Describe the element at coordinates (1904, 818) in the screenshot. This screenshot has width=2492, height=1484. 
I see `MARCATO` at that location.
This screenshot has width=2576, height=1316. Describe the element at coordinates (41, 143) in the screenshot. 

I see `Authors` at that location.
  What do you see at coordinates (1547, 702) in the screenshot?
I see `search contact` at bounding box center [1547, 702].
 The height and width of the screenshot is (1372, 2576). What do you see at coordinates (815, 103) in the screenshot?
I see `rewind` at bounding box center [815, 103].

▶ **PROBLEM**:
Retype all of the material above, line for line, with no changes.

▶ **EXERCISE RESPONSE**:
Describe the element at coordinates (1904, 818) in the screenshot. This screenshot has width=2492, height=1484. 
I see `MARCATO` at that location.
This screenshot has width=2576, height=1316. Describe the element at coordinates (41, 143) in the screenshot. 

I see `Authors` at that location.
  What do you see at coordinates (1547, 702) in the screenshot?
I see `search contact` at bounding box center [1547, 702].
 The height and width of the screenshot is (1372, 2576). What do you see at coordinates (815, 103) in the screenshot?
I see `rewind` at bounding box center [815, 103].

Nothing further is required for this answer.